====== RECORDS SUPPLIED ======

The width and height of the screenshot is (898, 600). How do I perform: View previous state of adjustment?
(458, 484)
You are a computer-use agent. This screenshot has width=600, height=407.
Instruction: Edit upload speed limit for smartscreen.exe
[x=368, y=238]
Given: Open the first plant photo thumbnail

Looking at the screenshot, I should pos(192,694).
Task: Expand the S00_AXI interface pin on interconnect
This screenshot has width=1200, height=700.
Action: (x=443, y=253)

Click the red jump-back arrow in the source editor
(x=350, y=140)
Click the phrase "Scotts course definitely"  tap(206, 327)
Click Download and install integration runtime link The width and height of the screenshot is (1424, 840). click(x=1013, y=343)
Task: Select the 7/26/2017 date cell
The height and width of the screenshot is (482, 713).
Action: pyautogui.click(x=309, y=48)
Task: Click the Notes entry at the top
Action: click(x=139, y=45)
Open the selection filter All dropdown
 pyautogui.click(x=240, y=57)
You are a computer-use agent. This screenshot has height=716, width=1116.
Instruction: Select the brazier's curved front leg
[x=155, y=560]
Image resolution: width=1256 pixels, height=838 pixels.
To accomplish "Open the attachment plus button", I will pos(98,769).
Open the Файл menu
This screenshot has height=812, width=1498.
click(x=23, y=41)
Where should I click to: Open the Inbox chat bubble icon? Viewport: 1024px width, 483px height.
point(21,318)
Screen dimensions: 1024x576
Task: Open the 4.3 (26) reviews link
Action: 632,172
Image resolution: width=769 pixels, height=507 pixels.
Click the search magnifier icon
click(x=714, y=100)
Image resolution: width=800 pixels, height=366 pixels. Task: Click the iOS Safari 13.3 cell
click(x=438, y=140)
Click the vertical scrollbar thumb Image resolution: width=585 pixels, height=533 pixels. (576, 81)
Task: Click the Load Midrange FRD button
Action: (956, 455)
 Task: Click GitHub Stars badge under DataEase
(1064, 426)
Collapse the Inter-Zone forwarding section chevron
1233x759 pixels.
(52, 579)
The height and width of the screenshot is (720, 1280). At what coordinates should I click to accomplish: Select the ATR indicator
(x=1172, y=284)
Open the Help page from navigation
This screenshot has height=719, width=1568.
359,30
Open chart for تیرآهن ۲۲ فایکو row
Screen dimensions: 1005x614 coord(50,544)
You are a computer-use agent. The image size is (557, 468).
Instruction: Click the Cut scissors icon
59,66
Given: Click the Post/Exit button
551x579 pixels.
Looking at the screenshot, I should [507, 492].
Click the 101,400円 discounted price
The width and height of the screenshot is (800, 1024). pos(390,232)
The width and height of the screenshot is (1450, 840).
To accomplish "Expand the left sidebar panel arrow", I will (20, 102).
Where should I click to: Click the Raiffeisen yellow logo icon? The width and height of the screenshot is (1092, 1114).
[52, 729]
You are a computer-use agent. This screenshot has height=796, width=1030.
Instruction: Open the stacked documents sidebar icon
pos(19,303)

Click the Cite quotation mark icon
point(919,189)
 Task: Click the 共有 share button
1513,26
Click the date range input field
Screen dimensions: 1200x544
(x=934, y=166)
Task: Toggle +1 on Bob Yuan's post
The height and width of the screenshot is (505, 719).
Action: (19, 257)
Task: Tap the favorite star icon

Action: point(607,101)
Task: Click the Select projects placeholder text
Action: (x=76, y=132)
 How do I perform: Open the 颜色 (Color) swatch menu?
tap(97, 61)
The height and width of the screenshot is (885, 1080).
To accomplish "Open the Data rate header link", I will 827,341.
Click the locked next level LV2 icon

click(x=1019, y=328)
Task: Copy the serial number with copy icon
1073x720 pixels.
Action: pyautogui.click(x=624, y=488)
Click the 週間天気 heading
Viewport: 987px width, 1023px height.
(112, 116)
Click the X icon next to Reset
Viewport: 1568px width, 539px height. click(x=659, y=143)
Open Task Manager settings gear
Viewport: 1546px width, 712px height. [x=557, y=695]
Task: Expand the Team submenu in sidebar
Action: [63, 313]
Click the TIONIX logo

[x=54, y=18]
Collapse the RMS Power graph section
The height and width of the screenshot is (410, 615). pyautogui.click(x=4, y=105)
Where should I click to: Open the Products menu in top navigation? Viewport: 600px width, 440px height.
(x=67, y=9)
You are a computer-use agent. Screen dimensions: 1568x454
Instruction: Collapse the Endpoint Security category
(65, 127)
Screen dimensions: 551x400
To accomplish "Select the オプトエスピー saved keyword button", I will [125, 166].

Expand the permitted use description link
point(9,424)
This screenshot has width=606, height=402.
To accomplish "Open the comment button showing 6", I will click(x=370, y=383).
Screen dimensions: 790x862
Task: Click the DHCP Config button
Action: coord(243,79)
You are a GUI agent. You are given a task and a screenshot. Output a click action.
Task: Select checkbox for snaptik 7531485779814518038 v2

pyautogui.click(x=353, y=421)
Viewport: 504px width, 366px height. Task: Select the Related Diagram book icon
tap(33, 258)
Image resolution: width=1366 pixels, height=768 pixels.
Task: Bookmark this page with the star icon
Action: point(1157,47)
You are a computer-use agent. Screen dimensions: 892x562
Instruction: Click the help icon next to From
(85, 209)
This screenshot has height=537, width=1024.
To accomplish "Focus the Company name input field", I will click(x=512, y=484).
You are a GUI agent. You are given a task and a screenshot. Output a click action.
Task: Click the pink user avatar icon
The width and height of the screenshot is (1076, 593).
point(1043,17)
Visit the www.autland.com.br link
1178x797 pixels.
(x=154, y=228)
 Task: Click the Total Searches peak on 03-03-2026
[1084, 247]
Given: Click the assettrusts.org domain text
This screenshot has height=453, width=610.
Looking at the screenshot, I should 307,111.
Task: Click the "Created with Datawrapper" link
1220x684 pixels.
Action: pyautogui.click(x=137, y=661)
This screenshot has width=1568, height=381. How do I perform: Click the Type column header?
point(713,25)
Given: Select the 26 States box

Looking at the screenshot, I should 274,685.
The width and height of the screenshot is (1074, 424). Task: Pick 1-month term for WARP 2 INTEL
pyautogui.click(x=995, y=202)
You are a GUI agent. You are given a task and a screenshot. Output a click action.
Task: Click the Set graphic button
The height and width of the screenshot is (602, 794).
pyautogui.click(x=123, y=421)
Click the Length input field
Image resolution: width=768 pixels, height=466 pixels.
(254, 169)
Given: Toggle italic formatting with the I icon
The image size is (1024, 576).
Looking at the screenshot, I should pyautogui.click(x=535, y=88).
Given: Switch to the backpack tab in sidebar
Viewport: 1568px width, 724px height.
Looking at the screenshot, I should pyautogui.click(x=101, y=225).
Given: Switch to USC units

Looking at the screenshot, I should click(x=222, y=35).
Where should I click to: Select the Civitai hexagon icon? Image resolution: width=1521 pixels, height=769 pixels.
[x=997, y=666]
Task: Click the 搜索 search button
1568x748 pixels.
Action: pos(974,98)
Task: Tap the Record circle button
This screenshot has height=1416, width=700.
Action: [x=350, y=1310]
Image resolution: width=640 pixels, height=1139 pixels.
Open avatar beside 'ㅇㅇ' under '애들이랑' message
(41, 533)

======

WHAT IS BEING ASKED:
Check each line of the listing above. Copy it if it holds the string "input".

ANSWER TO THE PROBLEM:
Click the date range input field
To accomplish "Focus the Company name input field", I will click(x=512, y=484).
Click the Length input field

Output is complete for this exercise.